Después de su libro Memorial, Bryan Washington vuelve a sorprender con las mismas características que lo definen como un joven escritor que promete: su tono intimista, sus personajes en busca de amor, amistad y segundas oportunidades, y su enorme capacidad para explorar las emociones, flaquezas y esperanzas humanas. Su prosa es ágil y fluida.

En esta su segunda novela publicada, el también autor de cuentos nacido en Kentucky en 1993, vuelve a escudriñar con total sutileza, profundidad y pinceladas de humor en temas universales de la literatura de todos los tiempos, como la raza, el deseo, y la familia (o lo que podemos entender como familia) pero en un sentido amplio, protector y acogedor.

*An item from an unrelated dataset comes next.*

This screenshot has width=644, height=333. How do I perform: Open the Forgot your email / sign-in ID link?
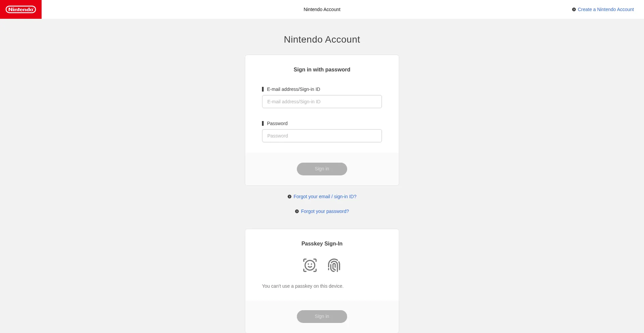click(x=325, y=197)
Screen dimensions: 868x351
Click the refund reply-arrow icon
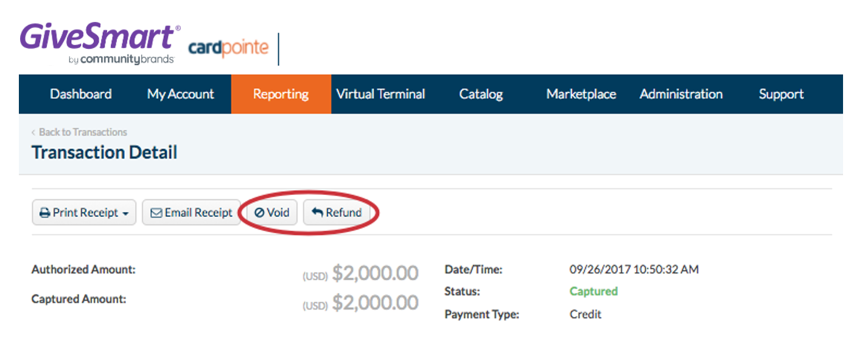click(317, 213)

Bryan Washington se graduó en Filología Inglesa en la Universidad de Houston, y siguió su formación con un máster en la Universidad de Nueva Orleans. Actualmente imparte clases de inglés en la Rice University, donde cursó varias residencias. Ha publicado sus textos en diversos medios, como el New York Times, The New Yorker, Time y Vulture.

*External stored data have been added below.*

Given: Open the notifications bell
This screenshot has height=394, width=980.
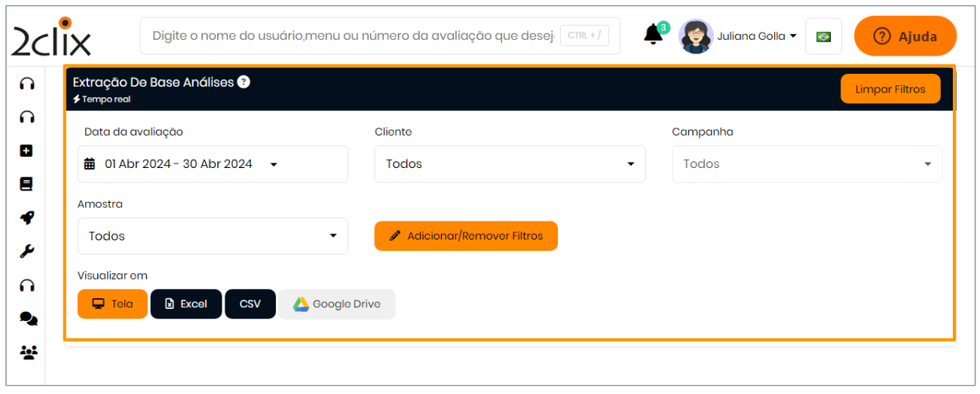Looking at the screenshot, I should point(653,35).
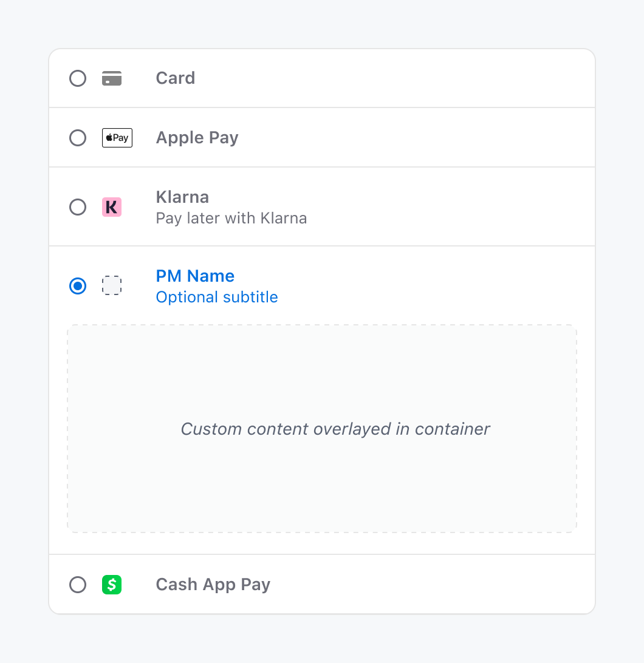Select the Cash App Pay radio button
The image size is (644, 663).
78,585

En lo literario, ha escrito tanto cuentos cortos como novela. Su antología de relatos Lot resultó ganadora del Young Lions Fiction Award y quedó finalista de galardones como el PEN/Robert W. Bingham Prize y el Aspen Words Literary Prize. Con Memorial inició su trayectoria en la narrativa, y Comida familiar lo coloca como autor de finas letras.

Cabe recordar que Memorial, de Bryan Washington con traducción de Lucía Barahona, es una emocionante novela sobre una pareja gay, que reflexiona sobre el amor, la familia, la enfermedad, el perdón y la felicidad. Los amorosos “Benson” y “Mike” son residentes de Houston. “Benson” es afroamericano y trabaja como profesor en una guardería local.

Portada del libro que ya está en la mesa de novedades de las librerías de la Ciudad de México y del interior del país.

Por su parte, “Mike” es un chef de origen japonés en un restaurante mexicano. Su vida en común empieza a mostrar grietas, amenazada por la monotonía que es rota por una serie de acontecimientos no precisamente felices que sacuden sus vidas. La madre de “Mike” llega de visita desde Osaka justo cuando él recibe la noticia de que su padre tiene cáncer.

Sin pensarlo dos veces, decide ir a visitarlo, dejando a su madre con “Benson” quienes se miran como extraños compañeros de vivienda. En tanto, “Benson” también tiene que lidiar con la salud de su padre, amenazada por un alcoholismo que empieza a poner en peligro su vida. Separados por miles de kilómetros, “Mike” y “Benson” reflexionan a la par.

Repentinamente, ambos se confrontan con el pasado de sus respectivas familias y viven nuevas experiencias, lo que los lleva a conocer a otras personas, que pondrán en duda la “buena” relación que mantienen. Es una novela que seduce y atrapa por la fuerza humana de sus personajes, y por la ambición con la que afronta temas de gran calado emocional.